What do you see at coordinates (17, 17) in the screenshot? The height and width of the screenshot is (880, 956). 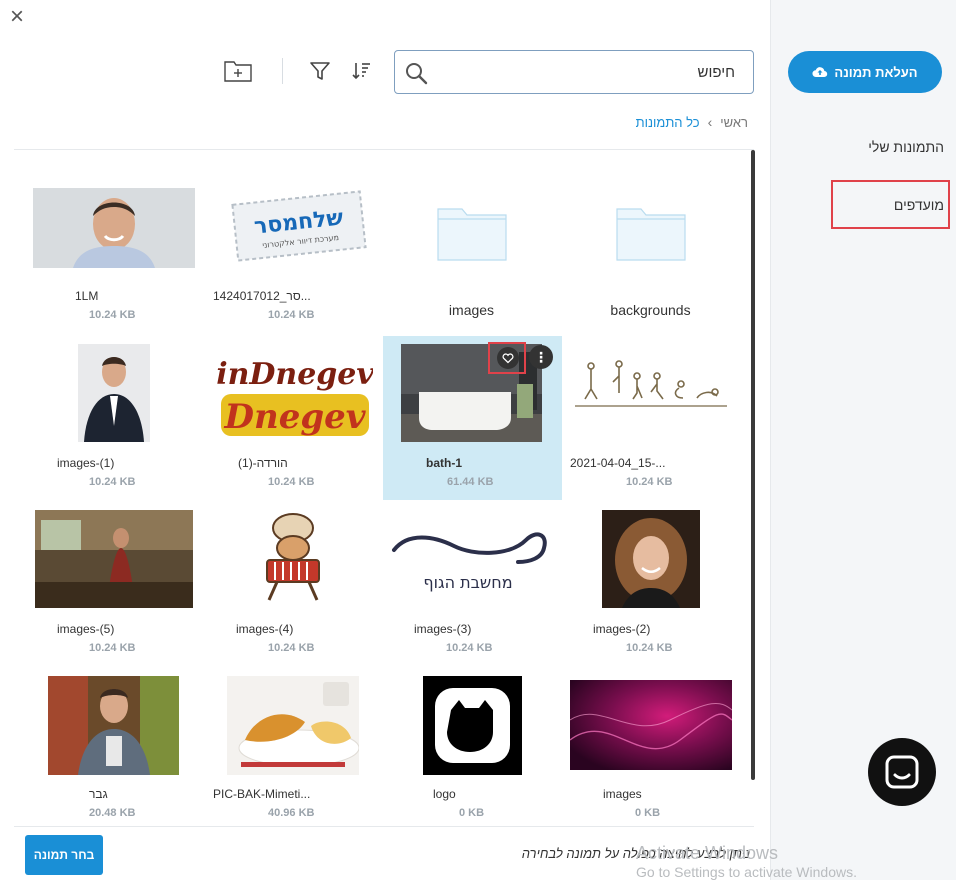 I see `close-icon: ×` at bounding box center [17, 17].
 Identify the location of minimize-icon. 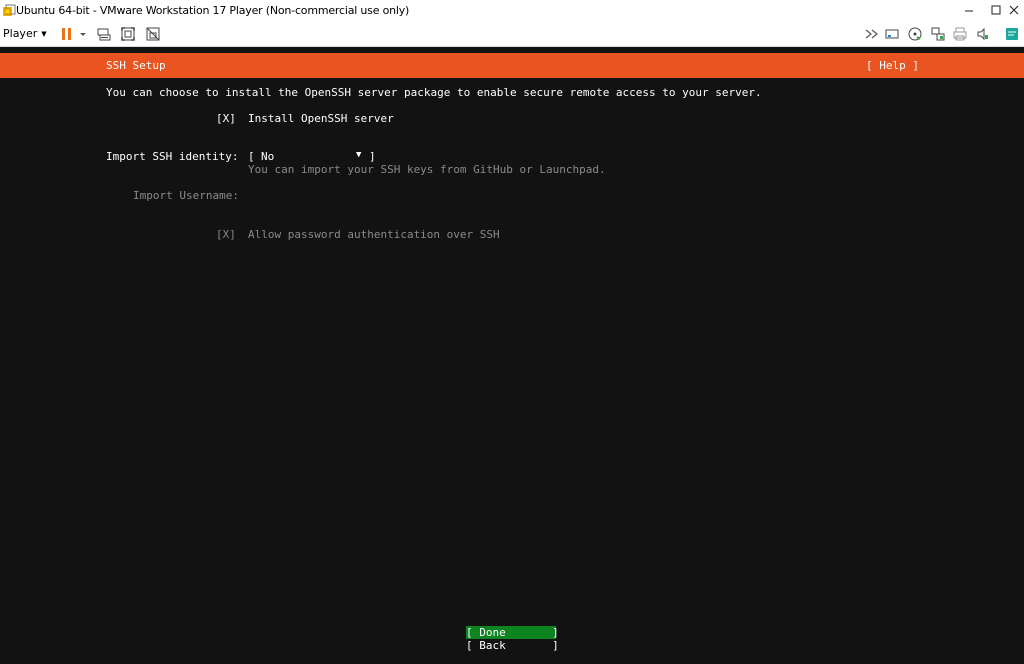
(969, 11).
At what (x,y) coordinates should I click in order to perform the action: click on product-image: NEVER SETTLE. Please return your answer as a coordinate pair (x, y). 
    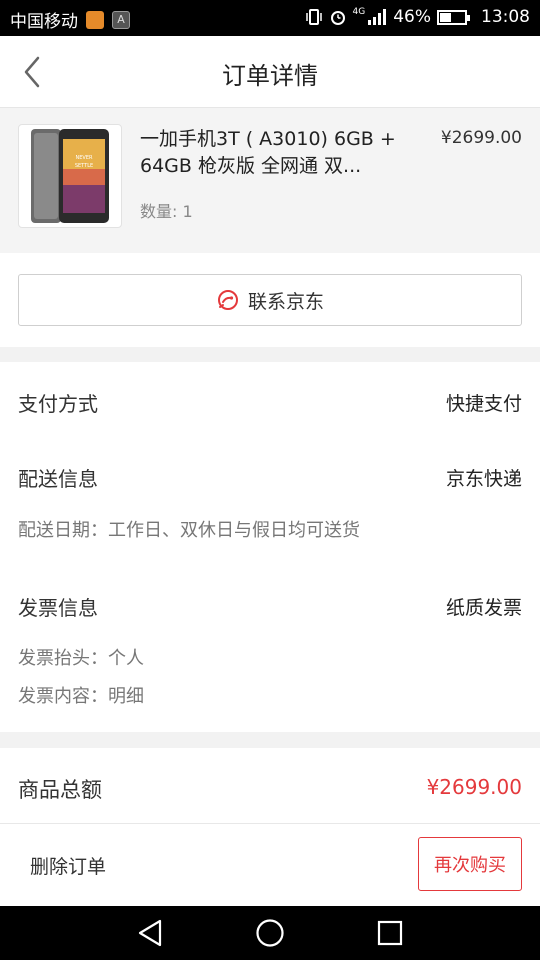
    Looking at the image, I should click on (70, 176).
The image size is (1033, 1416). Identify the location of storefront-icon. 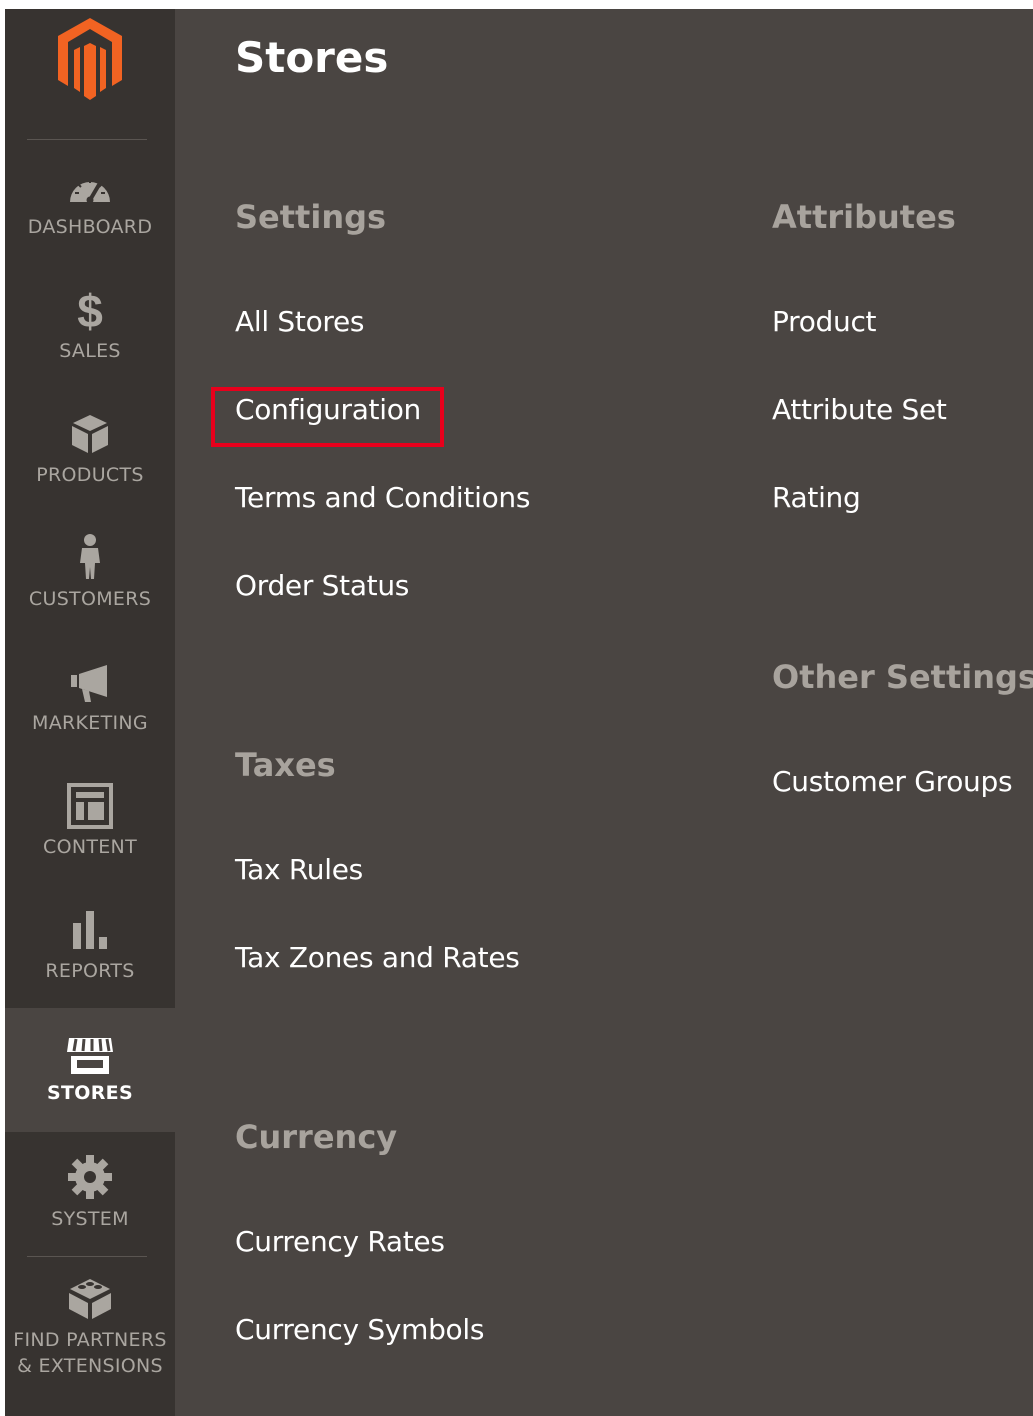
(90, 1056).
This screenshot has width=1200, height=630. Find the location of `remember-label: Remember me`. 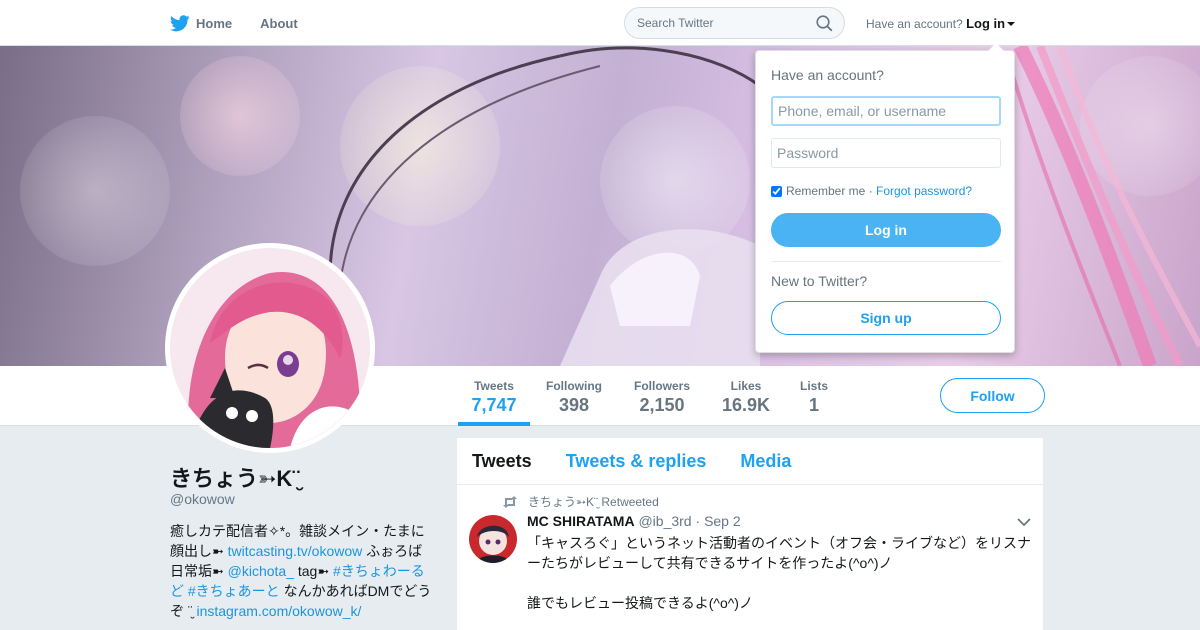

remember-label: Remember me is located at coordinates (826, 191).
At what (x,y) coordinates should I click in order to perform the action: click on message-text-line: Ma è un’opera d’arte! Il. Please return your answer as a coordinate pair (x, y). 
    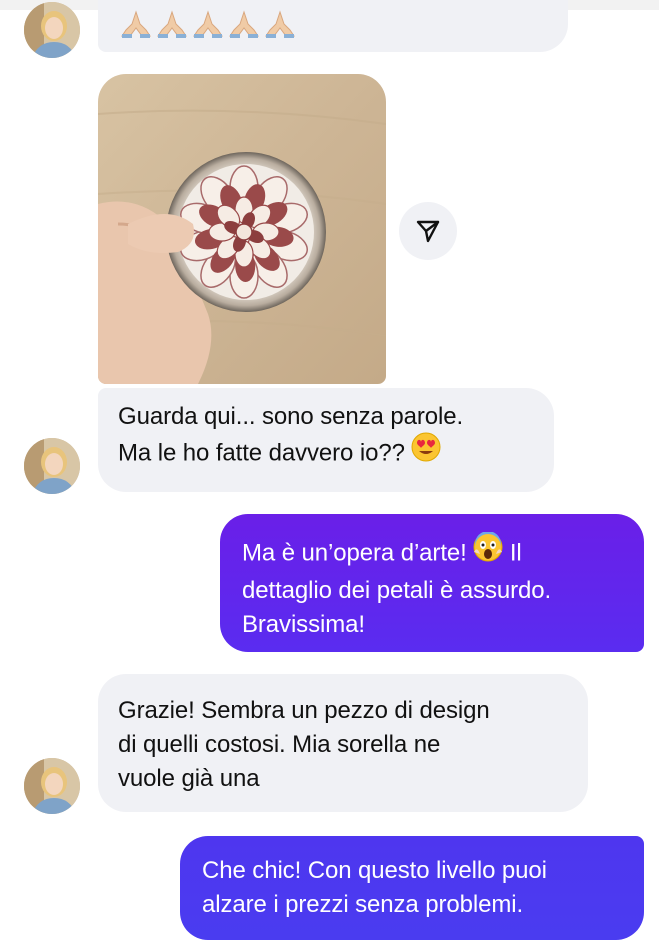
    Looking at the image, I should click on (432, 552).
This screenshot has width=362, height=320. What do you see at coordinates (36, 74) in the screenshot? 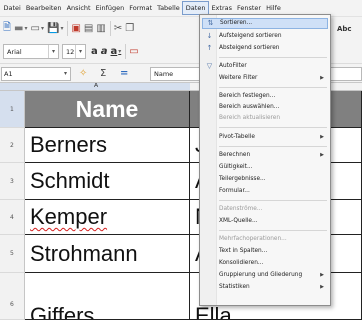
I see `name-box: A1 ▾` at bounding box center [36, 74].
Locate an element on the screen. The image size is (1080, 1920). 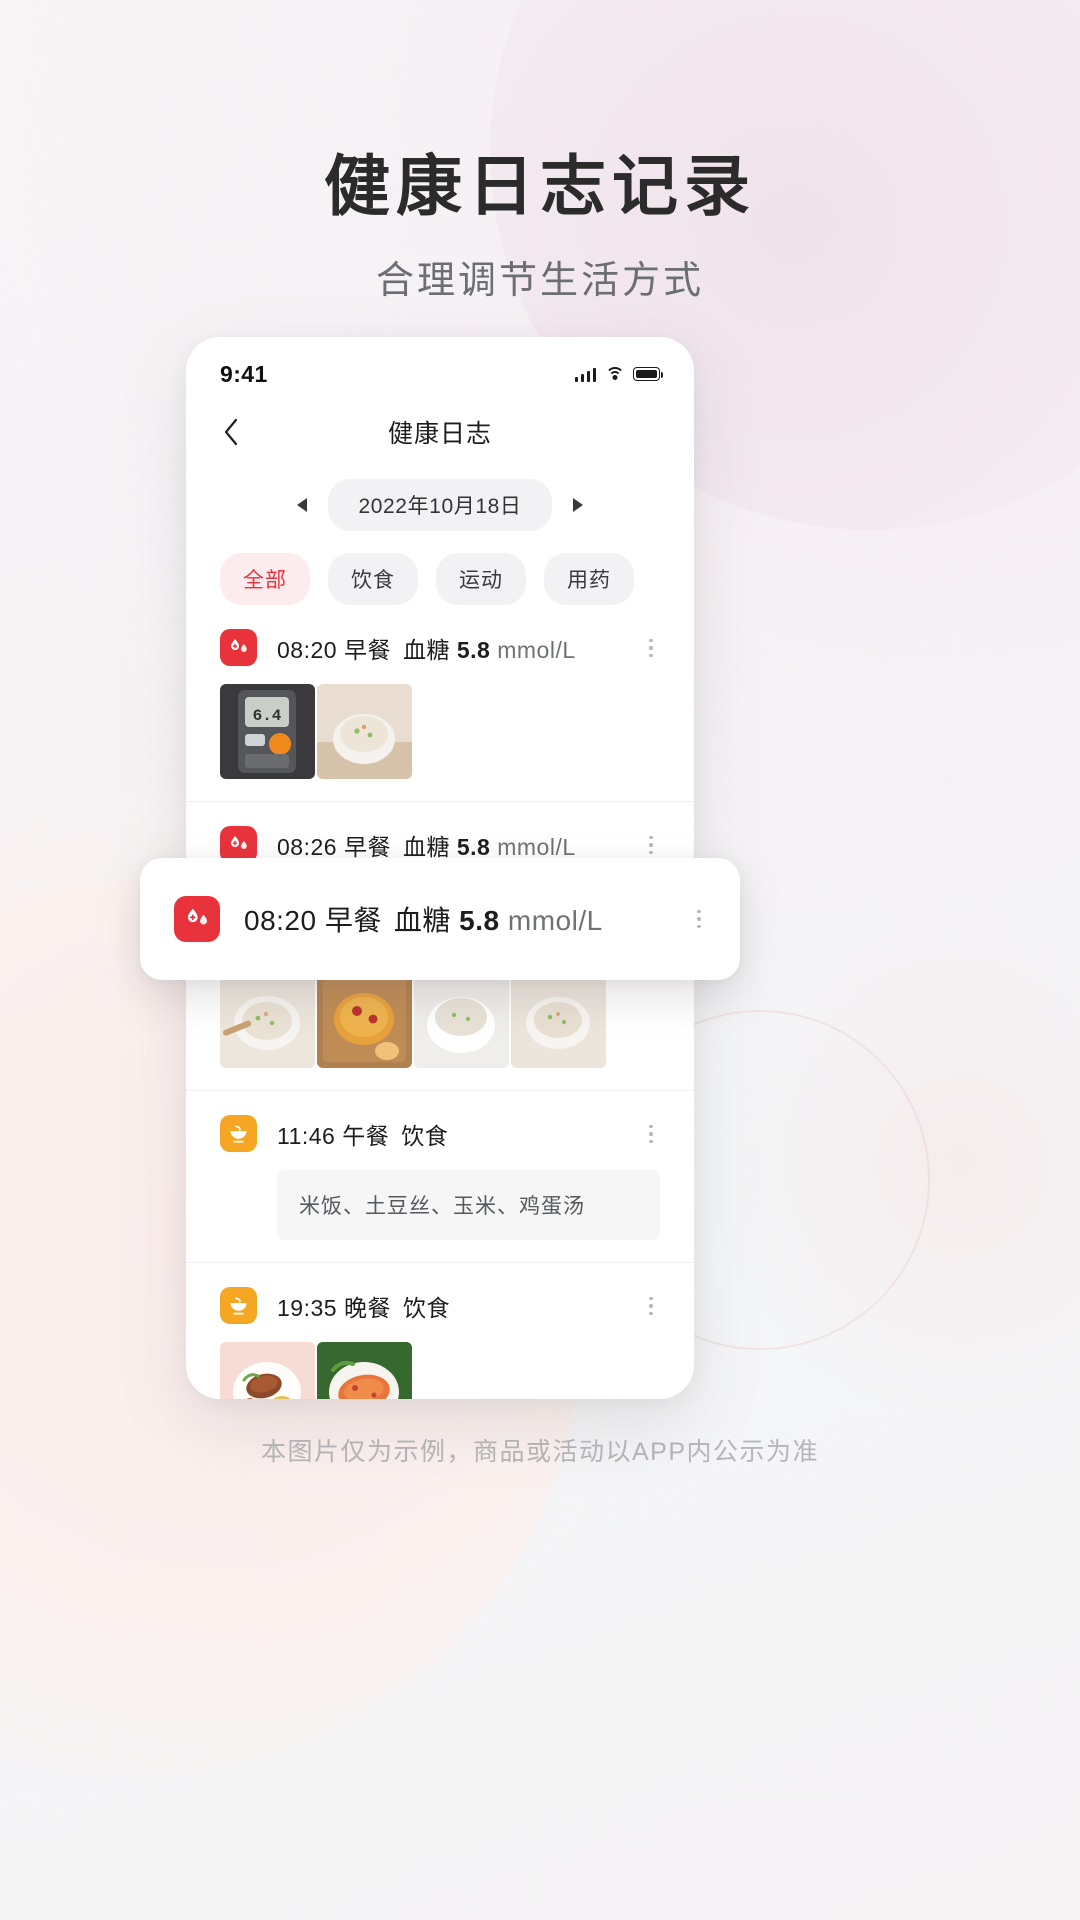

────────

» What you will do: Rewrite the data starting at the line containing "Identify the location of minimize-icon." and ending at the line containing "Looking at the image, I should click on (432, 552).", replacing "Identify the location of" with "Point out the location of" and keeping everything else the same. Leave the pictures out.

» Solution for this task:
 Point out the location of minimize-icon. 
(969, 11).
At what (x,y) coordinates should I click in order to perform the action: click on product-image: NEVER SETTLE. Please return your answer as a coordinate pair (x, y). 
    Looking at the image, I should click on (70, 176).
The image size is (1033, 1416). Point out the location of storefront-icon. 
(90, 1056).
This screenshot has width=1200, height=630. Find the location of `remember-label: Remember me`. 

remember-label: Remember me is located at coordinates (826, 191).
At what (x,y) coordinates should I click in order to perform the action: click on message-text-line: Ma è un’opera d’arte! Il. Please return your answer as a coordinate pair (x, y). 
    Looking at the image, I should click on (432, 552).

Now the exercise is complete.